━━━ DATA IN THIS EXERCISE
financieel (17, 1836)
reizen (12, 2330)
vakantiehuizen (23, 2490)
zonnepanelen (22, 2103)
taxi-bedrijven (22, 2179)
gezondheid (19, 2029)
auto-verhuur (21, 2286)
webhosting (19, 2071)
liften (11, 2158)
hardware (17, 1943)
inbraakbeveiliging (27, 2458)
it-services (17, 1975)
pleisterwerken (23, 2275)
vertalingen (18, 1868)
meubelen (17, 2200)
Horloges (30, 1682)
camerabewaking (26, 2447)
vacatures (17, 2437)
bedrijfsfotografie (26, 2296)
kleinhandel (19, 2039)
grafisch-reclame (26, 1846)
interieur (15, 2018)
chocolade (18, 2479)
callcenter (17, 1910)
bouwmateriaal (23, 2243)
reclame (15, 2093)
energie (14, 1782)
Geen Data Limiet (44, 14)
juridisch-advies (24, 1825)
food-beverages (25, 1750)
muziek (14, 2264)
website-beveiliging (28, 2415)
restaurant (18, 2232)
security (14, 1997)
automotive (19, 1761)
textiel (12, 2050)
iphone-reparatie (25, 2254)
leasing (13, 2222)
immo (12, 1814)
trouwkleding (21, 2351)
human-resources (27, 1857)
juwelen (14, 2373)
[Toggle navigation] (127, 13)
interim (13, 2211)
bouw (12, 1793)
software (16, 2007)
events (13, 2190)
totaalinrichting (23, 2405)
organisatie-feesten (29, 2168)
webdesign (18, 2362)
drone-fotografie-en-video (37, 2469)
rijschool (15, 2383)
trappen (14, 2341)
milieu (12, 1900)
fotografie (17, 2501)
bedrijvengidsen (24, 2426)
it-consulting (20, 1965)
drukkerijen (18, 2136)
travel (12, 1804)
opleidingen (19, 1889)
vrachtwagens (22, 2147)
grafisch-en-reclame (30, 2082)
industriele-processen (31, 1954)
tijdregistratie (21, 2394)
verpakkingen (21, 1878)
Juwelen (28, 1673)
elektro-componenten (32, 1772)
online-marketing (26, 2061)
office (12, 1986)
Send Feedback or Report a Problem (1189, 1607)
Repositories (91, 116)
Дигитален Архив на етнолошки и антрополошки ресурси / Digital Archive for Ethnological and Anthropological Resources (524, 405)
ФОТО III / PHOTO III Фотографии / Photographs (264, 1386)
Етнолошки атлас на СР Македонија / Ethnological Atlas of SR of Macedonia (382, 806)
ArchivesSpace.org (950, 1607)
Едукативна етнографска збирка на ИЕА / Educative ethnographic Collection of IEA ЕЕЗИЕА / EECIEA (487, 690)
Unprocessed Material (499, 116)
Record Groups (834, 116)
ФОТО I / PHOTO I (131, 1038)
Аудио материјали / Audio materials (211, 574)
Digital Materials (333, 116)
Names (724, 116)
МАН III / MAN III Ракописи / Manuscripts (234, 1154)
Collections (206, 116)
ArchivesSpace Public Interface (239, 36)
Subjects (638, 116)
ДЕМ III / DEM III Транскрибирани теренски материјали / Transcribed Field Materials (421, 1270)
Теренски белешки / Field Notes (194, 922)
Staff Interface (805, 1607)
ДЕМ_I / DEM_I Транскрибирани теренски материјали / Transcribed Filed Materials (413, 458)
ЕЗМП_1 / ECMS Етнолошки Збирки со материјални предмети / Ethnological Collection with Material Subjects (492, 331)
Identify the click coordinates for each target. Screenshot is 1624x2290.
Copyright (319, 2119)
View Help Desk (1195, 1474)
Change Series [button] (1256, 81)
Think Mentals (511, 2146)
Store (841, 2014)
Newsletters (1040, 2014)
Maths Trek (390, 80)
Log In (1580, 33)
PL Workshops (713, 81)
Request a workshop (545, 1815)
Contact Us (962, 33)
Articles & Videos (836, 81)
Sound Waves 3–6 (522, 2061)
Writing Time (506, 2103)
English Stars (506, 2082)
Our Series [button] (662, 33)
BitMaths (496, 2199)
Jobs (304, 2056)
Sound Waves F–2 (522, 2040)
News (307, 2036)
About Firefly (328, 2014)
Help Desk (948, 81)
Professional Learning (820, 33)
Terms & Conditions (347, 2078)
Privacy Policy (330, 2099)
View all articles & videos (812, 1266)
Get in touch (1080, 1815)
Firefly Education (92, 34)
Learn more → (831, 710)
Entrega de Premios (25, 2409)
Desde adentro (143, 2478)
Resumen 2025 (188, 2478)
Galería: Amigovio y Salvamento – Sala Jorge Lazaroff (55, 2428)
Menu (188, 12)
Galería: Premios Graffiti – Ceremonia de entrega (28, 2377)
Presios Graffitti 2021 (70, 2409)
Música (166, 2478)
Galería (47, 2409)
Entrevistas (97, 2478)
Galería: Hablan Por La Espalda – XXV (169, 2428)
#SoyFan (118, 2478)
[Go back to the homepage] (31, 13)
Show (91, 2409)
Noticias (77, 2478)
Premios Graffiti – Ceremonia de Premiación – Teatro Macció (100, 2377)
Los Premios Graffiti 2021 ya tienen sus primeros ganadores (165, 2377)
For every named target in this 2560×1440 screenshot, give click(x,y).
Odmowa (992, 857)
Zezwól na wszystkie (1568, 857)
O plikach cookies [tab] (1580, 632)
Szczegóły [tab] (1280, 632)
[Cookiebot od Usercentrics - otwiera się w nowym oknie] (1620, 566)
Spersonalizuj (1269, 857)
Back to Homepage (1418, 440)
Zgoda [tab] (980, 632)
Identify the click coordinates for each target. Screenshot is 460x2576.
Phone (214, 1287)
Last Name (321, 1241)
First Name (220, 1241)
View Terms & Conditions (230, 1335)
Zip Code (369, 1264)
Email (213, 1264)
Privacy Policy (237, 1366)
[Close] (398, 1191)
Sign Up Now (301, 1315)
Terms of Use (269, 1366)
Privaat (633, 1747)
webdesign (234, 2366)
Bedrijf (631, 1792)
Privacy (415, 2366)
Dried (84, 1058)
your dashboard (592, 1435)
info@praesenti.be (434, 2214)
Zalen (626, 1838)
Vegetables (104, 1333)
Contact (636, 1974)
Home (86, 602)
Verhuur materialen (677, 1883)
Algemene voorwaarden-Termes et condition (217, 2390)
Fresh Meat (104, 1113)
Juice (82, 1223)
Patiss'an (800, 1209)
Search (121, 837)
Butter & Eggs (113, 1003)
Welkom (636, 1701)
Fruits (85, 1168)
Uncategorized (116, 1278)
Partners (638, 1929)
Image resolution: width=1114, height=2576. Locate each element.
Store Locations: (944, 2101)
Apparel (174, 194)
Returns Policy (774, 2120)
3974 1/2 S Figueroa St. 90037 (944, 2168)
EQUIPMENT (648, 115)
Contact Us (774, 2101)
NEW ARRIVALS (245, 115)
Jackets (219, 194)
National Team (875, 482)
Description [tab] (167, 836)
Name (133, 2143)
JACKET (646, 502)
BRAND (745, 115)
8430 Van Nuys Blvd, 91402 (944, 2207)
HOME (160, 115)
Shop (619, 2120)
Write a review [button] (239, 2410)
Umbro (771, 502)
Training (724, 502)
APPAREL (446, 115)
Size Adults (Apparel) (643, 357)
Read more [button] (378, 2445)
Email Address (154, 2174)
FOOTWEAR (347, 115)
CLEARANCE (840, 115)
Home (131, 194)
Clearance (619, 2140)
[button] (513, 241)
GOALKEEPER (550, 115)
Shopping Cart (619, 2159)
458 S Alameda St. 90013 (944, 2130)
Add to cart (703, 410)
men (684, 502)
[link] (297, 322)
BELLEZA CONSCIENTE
━━━━━━
EXERCISE AIM – Please copy each line above exactly as written.

WRITTEN SOLUTION –
financieel (17, 1836)
reizen (12, 2330)
vakantiehuizen (23, 2490)
zonnepanelen (22, 2103)
taxi-bedrijven (22, 2179)
gezondheid (19, 2029)
auto-verhuur (21, 2286)
webhosting (19, 2071)
liften (11, 2158)
hardware (17, 1943)
inbraakbeveiliging (27, 2458)
it-services (17, 1975)
pleisterwerken (23, 2275)
vertalingen (18, 1868)
meubelen (17, 2200)
Horloges (30, 1682)
camerabewaking (26, 2447)
vacatures (17, 2437)
bedrijfsfotografie (26, 2296)
kleinhandel (19, 2039)
grafisch-reclame (26, 1846)
interieur (15, 2018)
chocolade (18, 2479)
callcenter (17, 1910)
bouwmateriaal (23, 2243)
reclame (15, 2093)
energie (14, 1782)
Geen Data Limiet (44, 14)
juridisch-advies (24, 1825)
food-beverages (25, 1750)
muziek (14, 2264)
website-beveiliging (28, 2415)
restaurant (18, 2232)
security (14, 1997)
automotive (19, 1761)
textiel (12, 2050)
iphone-reparatie (25, 2254)
leasing (13, 2222)
immo (12, 1814)
trouwkleding (21, 2351)
human-resources (27, 1857)
juwelen (14, 2373)
[Toggle navigation] (127, 13)
interim (13, 2211)
bouw (12, 1793)
software (16, 2007)
events (13, 2190)
totaalinrichting (23, 2405)
organisatie-feesten (29, 2168)
webdesign (18, 2362)
drone-fotografie-en-video (37, 2469)
rijschool (15, 2383)
trappen (14, 2341)
milieu (12, 1900)
fotografie (17, 2501)
bedrijvengidsen (24, 2426)
it-consulting (20, 1965)
drukkerijen (18, 2136)
travel (12, 1804)
opleidingen (19, 1889)
vrachtwagens (22, 2147)
grafisch-en-reclame (30, 2082)
industriele-processen (31, 1954)
tijdregistratie (21, 2394)
verpakkingen (21, 1878)
Juwelen (28, 1673)
elektro-componenten (32, 1772)
online-marketing (26, 2061)
office (12, 1986)
Send Feedback or Report a Problem (1189, 1607)
Repositories (91, 116)
Дигитален Архив на етнолошки и антрополошки ресурси / Digital Archive for Ethnological and Anthropological Resources (524, 405)
ФОТО III / PHOTO III Фотографии / Photographs (264, 1386)
Етнолошки атлас на СР Македонија / Ethnological Atlas of SR of Macedonia (382, 806)
ArchivesSpace.org (950, 1607)
Едукативна етнографска збирка на ИЕА / Educative ethnographic Collection of IEA ЕЕЗИЕА / EECIEA (487, 690)
Unprocessed Material (499, 116)
Record Groups (834, 116)
ФОТО I / PHOTO I (131, 1038)
Аудио материјали / Audio materials (211, 574)
Digital Materials (333, 116)
Names (724, 116)
МАН III / MAN III Ракописи / Manuscripts (234, 1154)
Collections (206, 116)
ArchivesSpace Public Interface (239, 36)
Subjects (638, 116)
ДЕМ III / DEM III Транскрибирани теренски материјали / Transcribed Field Materials (421, 1270)
Теренски белешки / Field Notes (194, 922)
Staff Interface (805, 1607)
ДЕМ_I / DEM_I Транскрибирани теренски материјали / Transcribed Filed Materials (413, 458)
ЕЗМП_1 / ECMS Етнолошки Збирки со материјални предмети / Ethnological Collection with Material Subjects (492, 331)
Identify the click coordinates for each target. Screenshot is 1624x2290.
Copyright (319, 2119)
View Help Desk (1195, 1474)
Change Series [button] (1256, 81)
Think Mentals (511, 2146)
Store (841, 2014)
Newsletters (1040, 2014)
Maths Trek (390, 80)
Log In (1580, 33)
PL Workshops (713, 81)
Request a workshop (545, 1815)
Contact Us (962, 33)
Articles & Videos (836, 81)
Sound Waves 3–6 (522, 2061)
Writing Time (506, 2103)
English Stars (506, 2082)
Our Series [button] (662, 33)
BitMaths (496, 2199)
Jobs (304, 2056)
Sound Waves F–2 (522, 2040)
News (307, 2036)
About Firefly (328, 2014)
Help Desk (948, 81)
Professional Learning (820, 33)
Terms & Conditions (347, 2078)
Privacy Policy (330, 2099)
View all articles & videos (812, 1266)
Get in touch (1080, 1815)
Firefly Education (92, 34)
Learn more → (831, 710)
Entrega de Premios (25, 2409)
Desde adentro (143, 2478)
Resumen 2025 (188, 2478)
Galería: Amigovio y Salvamento – Sala Jorge Lazaroff (55, 2428)
Menu (188, 12)
Galería: Premios Graffiti – Ceremonia de entrega (28, 2377)
Presios Graffitti 2021 (70, 2409)
Música (166, 2478)
Galería (47, 2409)
Entrevistas (97, 2478)
Galería: Hablan Por La Espalda – XXV (169, 2428)
#SoyFan (118, 2478)
[Go back to the homepage] (31, 13)
Show (91, 2409)
Noticias (77, 2478)
Premios Graffiti – Ceremonia de Premiación – Teatro Macció (100, 2377)
Los Premios Graffiti 2021 ya tienen sus primeros ganadores (165, 2377)
For every named target in this 2560×1440 screenshot, give click(x,y).
Odmowa (992, 857)
Zezwól na wszystkie (1568, 857)
O plikach cookies [tab] (1580, 632)
Szczegóły [tab] (1280, 632)
[Cookiebot od Usercentrics - otwiera się w nowym oknie] (1620, 566)
Spersonalizuj (1269, 857)
Back to Homepage (1418, 440)
Zgoda [tab] (980, 632)
Identify the click coordinates for each target. Screenshot is 460x2576.
Phone (214, 1287)
Last Name (321, 1241)
First Name (220, 1241)
View Terms & Conditions (230, 1335)
Zip Code (369, 1264)
Email (213, 1264)
Privacy Policy (237, 1366)
[Close] (398, 1191)
Sign Up Now (301, 1315)
Terms of Use (269, 1366)
Privaat (633, 1747)
webdesign (234, 2366)
Bedrijf (631, 1792)
Privacy (415, 2366)
Dried (84, 1058)
your dashboard (592, 1435)
info@praesenti.be (434, 2214)
Zalen (626, 1838)
Vegetables (104, 1333)
Contact (636, 1974)
Home (86, 602)
Verhuur materialen (677, 1883)
Algemene voorwaarden-Termes et condition (217, 2390)
Fresh Meat (104, 1113)
Juice (82, 1223)
Patiss'an (800, 1209)
Search (121, 837)
Butter & Eggs (113, 1003)
Welkom (636, 1701)
Fruits (85, 1168)
Uncategorized (116, 1278)
Partners (638, 1929)
Image resolution: width=1114, height=2576. Locate each element.
Store Locations: (944, 2101)
Apparel (174, 194)
Returns Policy (774, 2120)
3974 1/2 S Figueroa St. 90037 (944, 2168)
EQUIPMENT (648, 115)
Contact Us (774, 2101)
NEW ARRIVALS (245, 115)
Jackets (219, 194)
National Team (875, 482)
Description [tab] (167, 836)
Name (133, 2143)
JACKET (646, 502)
BRAND (745, 115)
8430 Van Nuys Blvd, 91402 (944, 2207)
HOME (160, 115)
Shop (619, 2120)
Write a review [button] (239, 2410)
Umbro (771, 502)
Training (724, 502)
APPAREL (446, 115)
Size Adults (Apparel) (643, 357)
Read more [button] (378, 2445)
Email Address (154, 2174)
FOOTWEAR (347, 115)
CLEARANCE (840, 115)
Home (131, 194)
Clearance (619, 2140)
[button] (513, 241)
GOALKEEPER (550, 115)
Shopping Cart (619, 2159)
458 S Alameda St. 90013 (944, 2130)
Add to cart (703, 410)
men (684, 502)
[link] (297, 322)
BELLEZA CONSCIENTE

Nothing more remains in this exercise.